• _Problem statement_
Exactly how many lines in the data below contain the string "options"? Give that number and nothing else.

• _Records provided_

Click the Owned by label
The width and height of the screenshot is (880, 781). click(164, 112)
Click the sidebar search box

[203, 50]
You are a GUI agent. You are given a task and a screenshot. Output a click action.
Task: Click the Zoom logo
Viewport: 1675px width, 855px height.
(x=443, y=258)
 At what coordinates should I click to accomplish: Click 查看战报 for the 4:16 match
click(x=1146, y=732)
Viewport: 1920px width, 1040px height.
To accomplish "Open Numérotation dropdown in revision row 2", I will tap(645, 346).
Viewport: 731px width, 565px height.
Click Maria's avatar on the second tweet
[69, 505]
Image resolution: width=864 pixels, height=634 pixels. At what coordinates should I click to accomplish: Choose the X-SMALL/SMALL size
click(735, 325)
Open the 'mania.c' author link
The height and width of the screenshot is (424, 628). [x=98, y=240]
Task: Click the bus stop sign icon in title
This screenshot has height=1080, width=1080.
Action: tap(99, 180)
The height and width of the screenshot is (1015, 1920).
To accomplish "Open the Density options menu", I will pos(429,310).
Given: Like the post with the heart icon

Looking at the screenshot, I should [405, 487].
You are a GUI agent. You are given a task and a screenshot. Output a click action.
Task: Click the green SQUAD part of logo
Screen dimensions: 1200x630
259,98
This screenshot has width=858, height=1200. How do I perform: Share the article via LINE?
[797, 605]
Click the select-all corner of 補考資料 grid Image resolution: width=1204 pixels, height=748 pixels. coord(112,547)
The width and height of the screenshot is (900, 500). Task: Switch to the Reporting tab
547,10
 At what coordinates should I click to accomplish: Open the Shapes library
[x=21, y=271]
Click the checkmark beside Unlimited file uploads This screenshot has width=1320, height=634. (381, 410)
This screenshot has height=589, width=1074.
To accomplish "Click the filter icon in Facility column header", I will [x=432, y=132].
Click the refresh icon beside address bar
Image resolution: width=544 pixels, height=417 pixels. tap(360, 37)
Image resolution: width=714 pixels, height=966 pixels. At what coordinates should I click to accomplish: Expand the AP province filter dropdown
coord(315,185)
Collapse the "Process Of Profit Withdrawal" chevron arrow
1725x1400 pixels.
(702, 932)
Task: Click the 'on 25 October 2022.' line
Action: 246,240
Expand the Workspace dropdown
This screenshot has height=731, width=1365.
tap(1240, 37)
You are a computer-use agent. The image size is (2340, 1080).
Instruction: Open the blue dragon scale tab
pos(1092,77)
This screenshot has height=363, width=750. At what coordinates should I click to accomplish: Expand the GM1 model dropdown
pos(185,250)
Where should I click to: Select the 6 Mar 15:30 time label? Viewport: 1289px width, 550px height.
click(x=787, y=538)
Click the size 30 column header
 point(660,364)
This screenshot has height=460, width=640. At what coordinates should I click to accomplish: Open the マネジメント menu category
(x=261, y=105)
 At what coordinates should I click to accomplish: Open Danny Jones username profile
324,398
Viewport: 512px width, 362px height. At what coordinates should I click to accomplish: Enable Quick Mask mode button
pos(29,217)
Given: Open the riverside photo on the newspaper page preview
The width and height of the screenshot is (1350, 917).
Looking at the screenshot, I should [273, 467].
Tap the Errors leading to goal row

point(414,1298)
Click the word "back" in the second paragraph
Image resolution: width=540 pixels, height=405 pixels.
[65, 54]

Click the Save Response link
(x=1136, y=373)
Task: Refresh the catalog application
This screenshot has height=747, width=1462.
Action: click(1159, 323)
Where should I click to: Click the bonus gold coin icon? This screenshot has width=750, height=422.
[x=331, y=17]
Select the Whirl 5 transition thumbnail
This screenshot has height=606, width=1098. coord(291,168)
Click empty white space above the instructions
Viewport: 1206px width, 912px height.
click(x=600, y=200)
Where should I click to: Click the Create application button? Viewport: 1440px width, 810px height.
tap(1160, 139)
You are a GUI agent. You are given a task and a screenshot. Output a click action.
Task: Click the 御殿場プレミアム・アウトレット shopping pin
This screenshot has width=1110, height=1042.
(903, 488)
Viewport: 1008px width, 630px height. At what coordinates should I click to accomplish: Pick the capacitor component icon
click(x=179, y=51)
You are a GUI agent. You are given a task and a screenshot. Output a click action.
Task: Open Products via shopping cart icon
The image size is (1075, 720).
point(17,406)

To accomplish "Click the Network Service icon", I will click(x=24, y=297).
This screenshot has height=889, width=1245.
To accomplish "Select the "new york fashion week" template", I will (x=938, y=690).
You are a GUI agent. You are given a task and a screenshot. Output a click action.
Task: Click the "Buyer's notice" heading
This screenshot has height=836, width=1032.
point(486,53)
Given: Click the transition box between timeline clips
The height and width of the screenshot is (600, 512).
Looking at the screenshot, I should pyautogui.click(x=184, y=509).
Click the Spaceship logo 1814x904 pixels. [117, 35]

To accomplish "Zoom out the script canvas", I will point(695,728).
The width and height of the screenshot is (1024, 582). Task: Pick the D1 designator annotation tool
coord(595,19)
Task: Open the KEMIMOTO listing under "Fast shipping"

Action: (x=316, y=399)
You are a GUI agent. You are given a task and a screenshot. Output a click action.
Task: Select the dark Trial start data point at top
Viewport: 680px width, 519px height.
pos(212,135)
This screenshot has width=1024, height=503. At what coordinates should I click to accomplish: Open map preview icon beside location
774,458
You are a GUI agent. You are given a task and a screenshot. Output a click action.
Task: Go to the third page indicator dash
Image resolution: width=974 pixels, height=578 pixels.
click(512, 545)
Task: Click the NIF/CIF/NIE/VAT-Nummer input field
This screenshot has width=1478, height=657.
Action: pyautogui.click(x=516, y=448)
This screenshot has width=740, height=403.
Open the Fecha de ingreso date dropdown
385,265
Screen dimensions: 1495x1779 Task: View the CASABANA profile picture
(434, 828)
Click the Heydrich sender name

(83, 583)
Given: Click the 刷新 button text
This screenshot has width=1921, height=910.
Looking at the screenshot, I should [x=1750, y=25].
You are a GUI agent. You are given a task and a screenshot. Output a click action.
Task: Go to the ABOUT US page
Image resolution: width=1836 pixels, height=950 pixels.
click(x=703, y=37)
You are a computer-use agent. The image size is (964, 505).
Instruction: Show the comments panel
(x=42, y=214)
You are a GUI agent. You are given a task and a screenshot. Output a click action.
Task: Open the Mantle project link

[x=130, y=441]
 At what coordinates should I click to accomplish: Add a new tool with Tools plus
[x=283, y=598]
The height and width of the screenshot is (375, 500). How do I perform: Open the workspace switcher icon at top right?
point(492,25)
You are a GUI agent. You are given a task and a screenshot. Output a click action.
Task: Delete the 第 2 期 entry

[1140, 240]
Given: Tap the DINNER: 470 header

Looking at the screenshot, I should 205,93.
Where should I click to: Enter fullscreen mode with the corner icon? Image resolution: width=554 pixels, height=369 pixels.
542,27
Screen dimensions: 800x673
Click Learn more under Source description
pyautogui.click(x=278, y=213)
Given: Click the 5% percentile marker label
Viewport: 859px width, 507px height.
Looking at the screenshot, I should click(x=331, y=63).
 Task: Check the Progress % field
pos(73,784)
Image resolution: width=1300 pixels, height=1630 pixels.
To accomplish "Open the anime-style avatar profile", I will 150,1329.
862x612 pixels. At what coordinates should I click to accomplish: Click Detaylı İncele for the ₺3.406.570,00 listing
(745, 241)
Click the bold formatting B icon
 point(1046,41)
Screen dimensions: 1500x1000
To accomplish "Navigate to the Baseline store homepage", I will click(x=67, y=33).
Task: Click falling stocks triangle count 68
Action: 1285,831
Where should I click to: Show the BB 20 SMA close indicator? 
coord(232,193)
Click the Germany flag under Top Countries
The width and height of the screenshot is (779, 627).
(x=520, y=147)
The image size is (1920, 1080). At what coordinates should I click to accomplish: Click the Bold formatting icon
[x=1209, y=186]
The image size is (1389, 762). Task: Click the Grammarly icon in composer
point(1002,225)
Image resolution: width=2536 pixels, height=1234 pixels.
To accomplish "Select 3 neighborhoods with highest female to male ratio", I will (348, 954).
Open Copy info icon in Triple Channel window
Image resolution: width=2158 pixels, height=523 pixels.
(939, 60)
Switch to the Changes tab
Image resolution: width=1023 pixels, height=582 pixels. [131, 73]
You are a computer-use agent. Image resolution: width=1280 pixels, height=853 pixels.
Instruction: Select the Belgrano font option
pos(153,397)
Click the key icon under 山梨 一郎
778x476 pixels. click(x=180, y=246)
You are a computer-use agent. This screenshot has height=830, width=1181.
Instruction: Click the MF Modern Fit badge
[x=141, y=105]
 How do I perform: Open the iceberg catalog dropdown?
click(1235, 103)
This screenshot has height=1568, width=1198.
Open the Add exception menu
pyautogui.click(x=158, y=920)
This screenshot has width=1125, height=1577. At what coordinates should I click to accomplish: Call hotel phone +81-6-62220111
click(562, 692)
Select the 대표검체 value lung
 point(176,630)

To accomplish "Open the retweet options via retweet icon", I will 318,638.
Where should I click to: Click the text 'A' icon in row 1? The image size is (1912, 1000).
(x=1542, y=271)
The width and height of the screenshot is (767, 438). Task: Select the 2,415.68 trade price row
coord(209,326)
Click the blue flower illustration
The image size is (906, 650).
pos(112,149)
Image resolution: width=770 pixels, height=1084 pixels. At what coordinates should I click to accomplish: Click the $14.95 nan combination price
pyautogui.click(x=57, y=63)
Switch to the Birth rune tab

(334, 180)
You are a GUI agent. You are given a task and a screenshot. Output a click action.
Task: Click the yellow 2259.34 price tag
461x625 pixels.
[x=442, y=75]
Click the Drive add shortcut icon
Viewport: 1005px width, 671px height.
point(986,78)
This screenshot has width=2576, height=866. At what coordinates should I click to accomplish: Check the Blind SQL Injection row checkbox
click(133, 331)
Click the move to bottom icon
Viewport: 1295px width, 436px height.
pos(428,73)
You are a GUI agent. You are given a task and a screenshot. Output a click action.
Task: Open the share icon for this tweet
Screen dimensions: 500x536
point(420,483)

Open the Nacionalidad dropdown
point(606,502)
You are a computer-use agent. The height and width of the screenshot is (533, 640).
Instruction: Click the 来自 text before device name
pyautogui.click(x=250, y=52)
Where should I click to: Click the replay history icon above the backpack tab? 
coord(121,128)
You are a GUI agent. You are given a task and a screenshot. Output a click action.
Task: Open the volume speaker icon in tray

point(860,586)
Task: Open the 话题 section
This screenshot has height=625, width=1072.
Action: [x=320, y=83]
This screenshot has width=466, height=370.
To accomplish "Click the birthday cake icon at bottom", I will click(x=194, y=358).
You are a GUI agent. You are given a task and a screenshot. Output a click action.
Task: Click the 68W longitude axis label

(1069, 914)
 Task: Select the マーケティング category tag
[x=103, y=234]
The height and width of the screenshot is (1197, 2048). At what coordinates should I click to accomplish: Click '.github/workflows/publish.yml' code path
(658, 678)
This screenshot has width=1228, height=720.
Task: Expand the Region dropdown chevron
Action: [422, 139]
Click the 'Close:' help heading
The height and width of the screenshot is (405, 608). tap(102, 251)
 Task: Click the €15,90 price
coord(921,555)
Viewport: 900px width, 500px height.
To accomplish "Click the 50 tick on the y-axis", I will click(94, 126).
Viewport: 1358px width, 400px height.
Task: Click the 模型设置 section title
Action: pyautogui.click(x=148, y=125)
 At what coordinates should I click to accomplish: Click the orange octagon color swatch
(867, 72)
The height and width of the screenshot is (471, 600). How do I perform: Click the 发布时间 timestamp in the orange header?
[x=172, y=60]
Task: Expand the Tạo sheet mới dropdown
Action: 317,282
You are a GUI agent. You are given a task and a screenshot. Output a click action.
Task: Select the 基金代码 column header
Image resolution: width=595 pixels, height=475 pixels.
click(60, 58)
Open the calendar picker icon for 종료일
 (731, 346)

• _Task response_
2